Need help with spilting
Has anyone successfully split CXDuncan's MADLAD quantized ONNX models (CXDuncan/madlad400-3b-mt-optimized-quantized-onnx) into components like MADLAD_embed.onnx (embeddings+LM head) and MADLAD_cache_initializer.onnx
Attempts to split using standard onnx library tools fail with No Op registered for SimplifiedLayerNormalization with domain_version of 13. Does anyone know how to handle this operator or have compatible split components?

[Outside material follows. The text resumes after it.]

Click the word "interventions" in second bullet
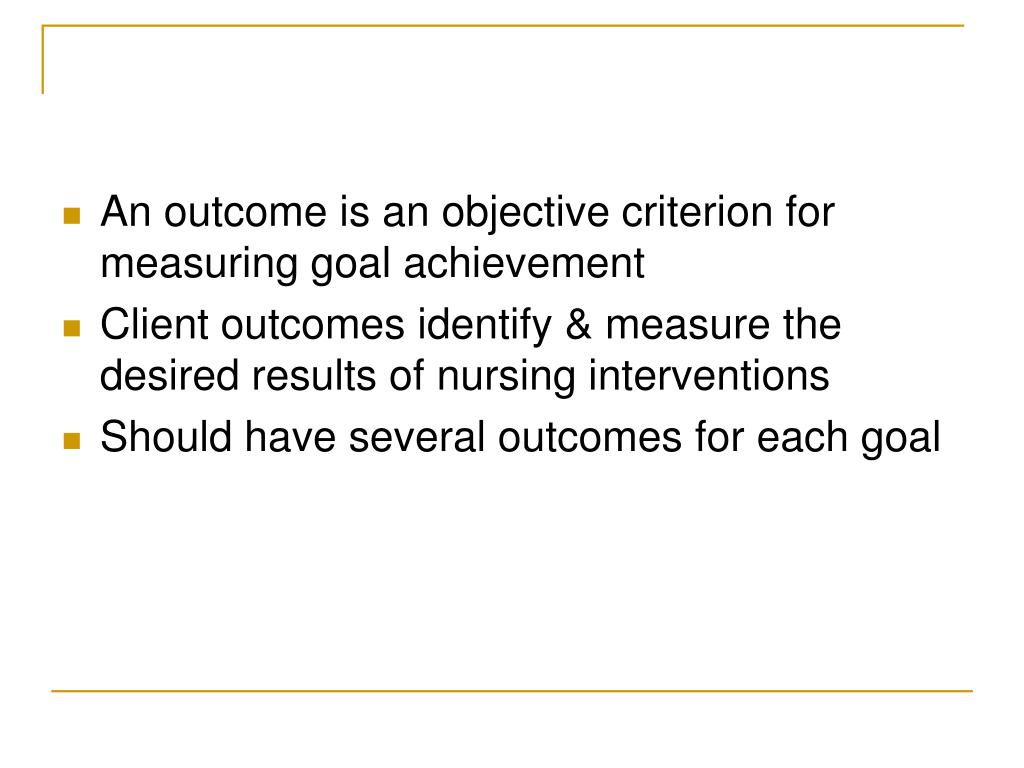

I'm not sure you'll be able to. This was created with a painful day of trial and error to see if I could get anything working:
mkdir optimized-onnx/
optimum-cli export onnx --model google/madlad400-3b-mt --optimize O2 optimized-onnx/
mkdir optim-quan-onnx
optimum-cli onnxruntime quantize --onnx_model optimized-onnx/ --avx512 -o optim-quan-onnx/
on e2-highmem-16 (16 vCPUs, 128 GB memory)
you might have to take a different approach.
Thanks for replying. Yeah I tried actually but the process was compute rich and I don't have much hardware resources to make it work. I am building a real time translation service and this is the only step I am stuck at. Anyone in the team or in your known can help me with this?